David Gray
Executive Director
David Gray was raised in Princeton, NJ, and attended Johns Hopkins University. Following graduation, he moved to New York. He worked in the Publicity Department of Doubleday Publishing before joining the Press Office of New York City Ballet, where he soon became Press Director. He also met and married New York City Ballet Principal Dancer Kyra Nichols. Upon the birth of their first child, Gray became a full-time parent so that his wife could return to her performing career. He also pursued his passion for writing and published Escape From Verona: Romeo and Juliet Part Two, a novel that required years of research, including visits to Italy.

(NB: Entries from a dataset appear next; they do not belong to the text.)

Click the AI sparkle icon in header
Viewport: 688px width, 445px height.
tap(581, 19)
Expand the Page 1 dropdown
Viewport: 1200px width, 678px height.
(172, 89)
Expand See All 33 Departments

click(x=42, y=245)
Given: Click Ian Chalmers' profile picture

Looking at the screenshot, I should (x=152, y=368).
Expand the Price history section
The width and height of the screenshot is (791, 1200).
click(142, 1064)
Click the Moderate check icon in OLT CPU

After they moved to the town where he grew up, Gray became the Executive Director of American Repertory Ballet and their Princeton Ballet School. Gray then opened a consulting firm, Finance Arts LLC, where he combined his interests in finance and nonprofit management. He served as an itinerant Interim Executive Director for several nonprofits, including the New Jersey Coalition Against Sexual Assault, The New Brunswick Cultural Center (where he was landlord for three theaters), and the Princeton Symphony Orchestra. In addition to teaching nonprofit management and finance classes, he wrote the Finance Arts Guide to Nonprofit Cash Flow, published in 2010. What began as an interim position with the Pennsylvania Ballet (now Philadelphia Ballet) became permanent until his wife was offered a tenured faculty position at Indiana University’s Jacobs School of Music. Gray returned to full-time parenting as a trailing spouse when they moved to Indiana in 2017. He and his youngest son built a batting cage, and Gray spent many hours throwing baseballs for batting practice (sometimes even hitting the strike zone). During COVID lockdowns, Gray wrote screenplays, two of which were optioned, and a third, Chelsea and Charles, sold and was produced in 2023. Now empty nesters, Gray returns to the energy and excitement of the ballet world and is overjoyed to have been chosen for his role at Kansas City Ballet.